You use a consensus mechanism: a set of rules that governs how the community agrees on which transactions took place. Bitcoin uses a Proof-of-Work consensus mechanism, but lots of others exist. The point is to ensure that “the truth” is established, and nobody is able to write anything to the ledger that is untrue. Feel free to explore the technicalities elsewhere, but some detail is needed to complete the story. Lots of computers in the ecosystem (aka miners) are working to establish which transactions to include in the next block, and to do this they’re expending a famously vast amount of computing — and therefore costly electrical power to solve a problem linked to the transactions. Crucially, these problems are hard to solve, but easy to verify.

As soon as one party claims to have solved the problem, others will seek to verify their achievement. When enough verifications are achieved, the next block of transactions is committed to the blockchain and the miner who solved the problem will receive some bitcoin as a reward. If anyone attempts to write false transactions to the blockchain, they will not receive verifications from other honest members of the community. The huge cost of solving the problem in the first place means there is no incentive for one bad actor (or small group of actors) to mess around, because they won’t get the verifications they need to complete the fraudulent act.

Trust… Sort Of

It is possible to imagine a situation where a group of colluders get together: some write bad transactions and others deliberately verify them (commonly known as a 51% attack), but in order to succeed a large proportion of the mining community needs to be in on the game.
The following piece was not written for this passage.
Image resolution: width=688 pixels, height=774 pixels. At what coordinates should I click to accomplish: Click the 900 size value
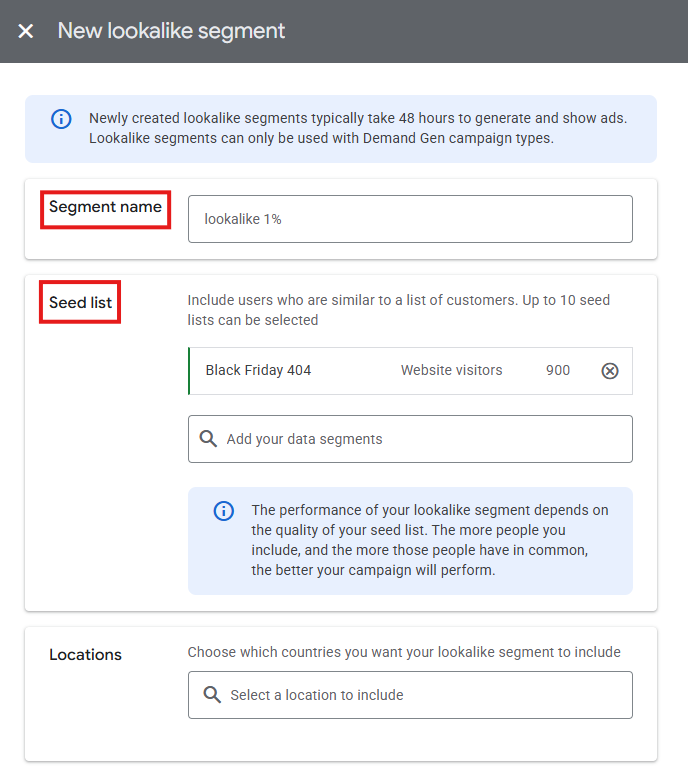[x=557, y=371]
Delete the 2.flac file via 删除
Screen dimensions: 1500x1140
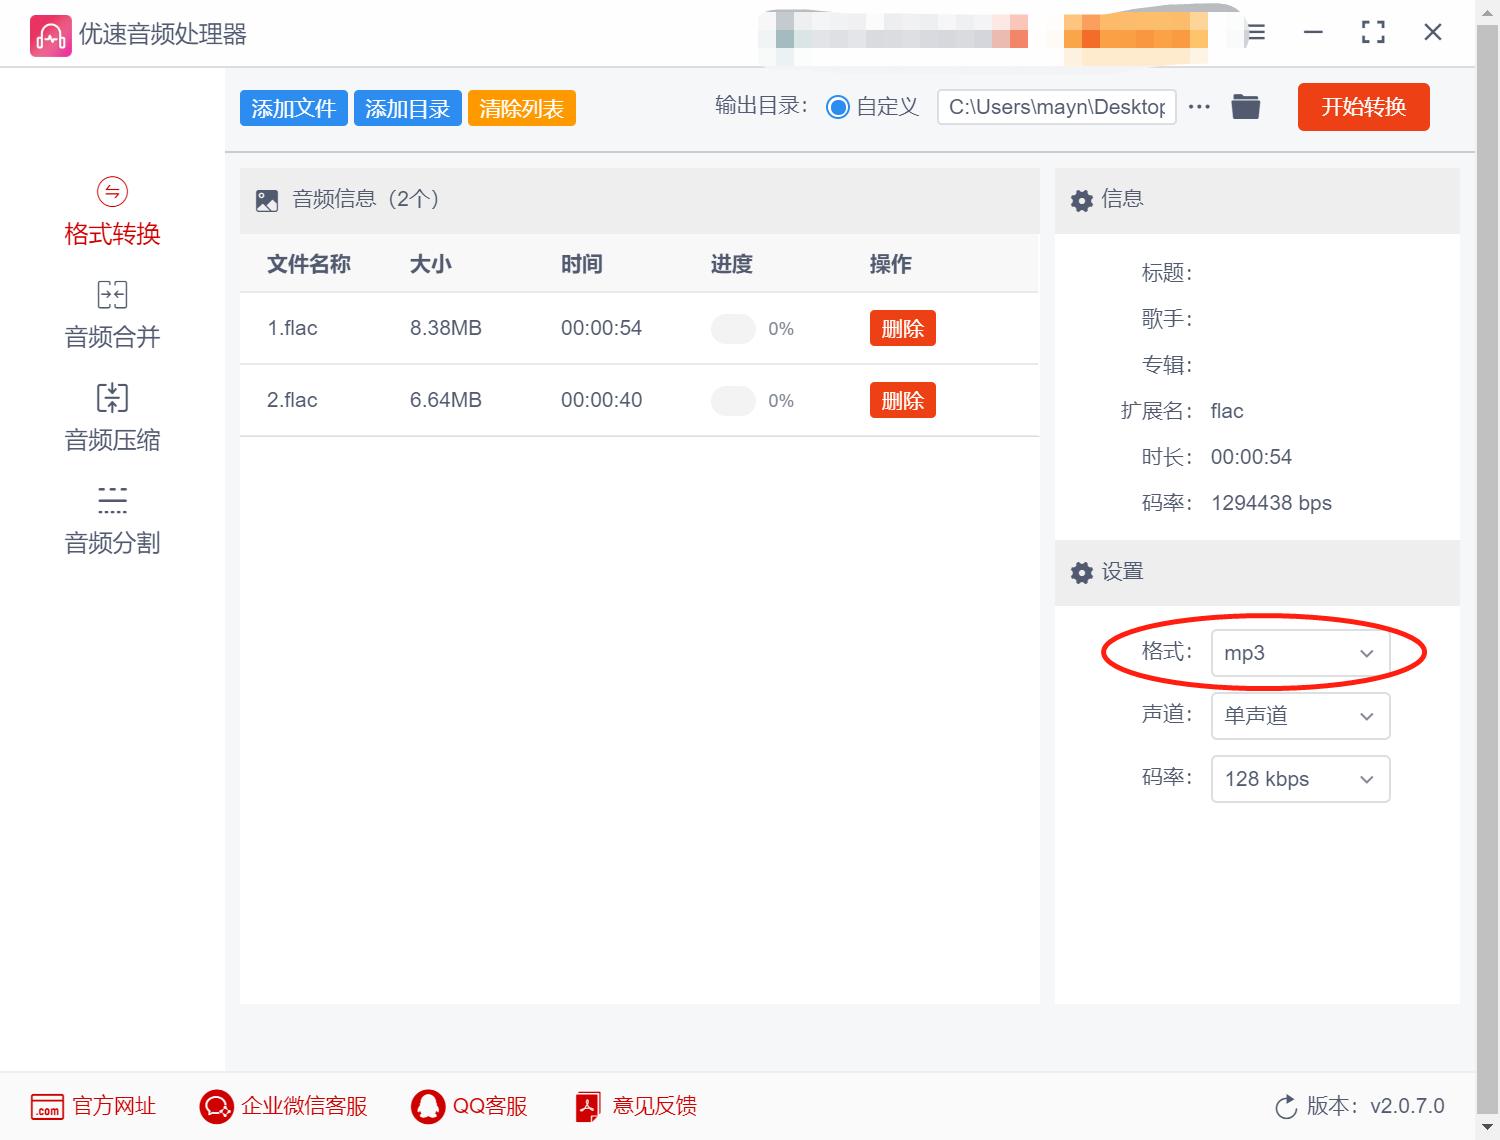(x=902, y=399)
By transacting on the bitcoin network, I’m still trusting that this isn’t happening — that large swathes of the community are not acting nefariously in concert — but the requirement for trust is no longer centered upon an individual actor. It’s a lot easier for a single bank manager to embezzle money than it is to coordinate 51% of the bank’s customers to commit fraud together, and blockchain technology essentially denies the possibility of the former.

Towards a Definition

By “trustless” we could say that we mean the consensus mechanism is designed such that there is no incentive, nor possibility, for any individual or reasonably-sized group to behave badly. So far, it’s working well. For years, there’s been a multi-billion dollar prize (i.e. Bitcoin’s market cap) for anyone who can break this system and yet nobody has done it, despite the massive financial incentive. Sure, we’ve all heard of the hacks that happen periodically, but these are a problem that plagues exchanges rather than the underlying protocol. Lots of smart people are working on decentralised exchanges to deal with problems of security and hacking, but until they’re solved, exchanges remain a security hole.

Why Does Trust Matter?

By spreading trust over a much larger surface area, blockchains (or more generally distributed ledger protocols) allow us to create incentive structures that could lead to very different ways for us to organize ourselves. Our ability to organize is arguably the most powerful human trait, and changes therein have been among the most powerful forces in human history.